En refusant de participer à l’Union eurasienne, les politiciens ukrainiens ont choisi la cession complète des vestiges de leur souveraineté aux multinationales occidentales, leur permettant l’accès à l’extraction des hydrocarbures sur le territoire national. En concluant des accords avec ExxonMobil, RoyalDutchShell et Chevron, l’Ukraine a perdu le contrôle de ses réserves d’hydrocarbures offshore et de schiste sans atteindre l’indépendance énergétique. De plus, suite au début de l’extraction du gaz de schiste après 2015, quatre régions ukrainiennes peuvent devenir impropres à l’agriculture ; des problèmes avec la fourniture d’eau potable pour 10 millions de personnes sont probables. Tout cela se passe sur la toile de fond de la vie politique ukrainienne « d’une élection sur l’autre », entre lesquelles l’élite politique nationale, très préoccupée par son maintien au pouvoir à n’importe quel prix, n’est absolument pas prête à discuter de l’avenir de l’Ukraine au sein d’une intégration eurasienne.

Or, c’est justement ce cadre de discussion qui permet de poser la question qui fâche : est-ce que l’indépendance énergétique est si indispensable à l’Ukraine ? Le gaz à 185$ [4] à n’importe quelles conditions sera toujours plus profitable que ses propres hydrocarbures extraits par des multinationales étrangères selon des accords léonins.

Traduction
Louis-Benoît Greffe
Source
Оdnako (Russie)

[1La major russe Loukoïl était dans la compétition avec ExxonMobil pour la mise en valeur de la même aire des gisements offshore, mais a été écartée par l’État ukrainien disposé à ne laisser aucune chance aux entreprises russes.
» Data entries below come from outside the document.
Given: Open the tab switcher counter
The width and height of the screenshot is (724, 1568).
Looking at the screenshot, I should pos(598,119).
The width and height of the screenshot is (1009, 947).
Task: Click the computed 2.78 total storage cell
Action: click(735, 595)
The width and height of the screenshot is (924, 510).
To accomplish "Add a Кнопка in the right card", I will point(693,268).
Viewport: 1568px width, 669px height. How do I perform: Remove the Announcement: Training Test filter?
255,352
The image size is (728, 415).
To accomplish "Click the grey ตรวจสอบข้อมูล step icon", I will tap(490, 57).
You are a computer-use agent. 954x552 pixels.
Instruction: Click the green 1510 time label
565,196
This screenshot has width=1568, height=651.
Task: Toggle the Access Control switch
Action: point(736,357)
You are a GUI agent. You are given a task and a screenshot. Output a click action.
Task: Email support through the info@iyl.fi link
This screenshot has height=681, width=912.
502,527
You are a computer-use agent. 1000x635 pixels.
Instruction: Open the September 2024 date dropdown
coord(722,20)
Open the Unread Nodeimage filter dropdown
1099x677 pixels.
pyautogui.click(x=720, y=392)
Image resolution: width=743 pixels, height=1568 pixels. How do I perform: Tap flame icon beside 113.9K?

[2Geoservice Tchaoud est une filiale d’une SARL Géoservice. Les recherches menées par des journalistes ukrainiens ont permis de constater qu’il s’agit d’une quasi-coquille vide créée avec l’appoint, sinon l’appui, des ministres actuels de l’Énergie et de l’Écologie. Il est probable que l’on trouve, derrière cette compagnie fantôme dont les filiales ont pris des participations dans l’extraction du gaz offshore sur toutes les aires ukrainiennes, une prise illégale d’intérêts de la part des ministres concernés et de leur administration. Cf. « Газовые посланцы и урок потомкам »

[3Il est téléchargeable ici.

[4185 $ pour 1000 m3 est le prix de vente du gaz russe à la Biélorussie pour 2013. L’intégration eurasienne prévoit une union économique et énergétique de la Russie et de plusieurs états anciennement membres de l’URSS dans le but de créer une intégration supranationale de ceux-ci à l’horizon 2015. Il est notamment prévu que la Russie et le Kazakhstan, gros producteurs d’hydrocarbures, fourniront ceux-ci à tarifs préférentiels aux pays de l’Union eurasienne. Actuellement, la Russie, la Biélorussie et le Kazakhstan sont les membres fondateurs de l’Union à laquelle le Kirghizstan et le Tadjikistan aimeraient se joindre.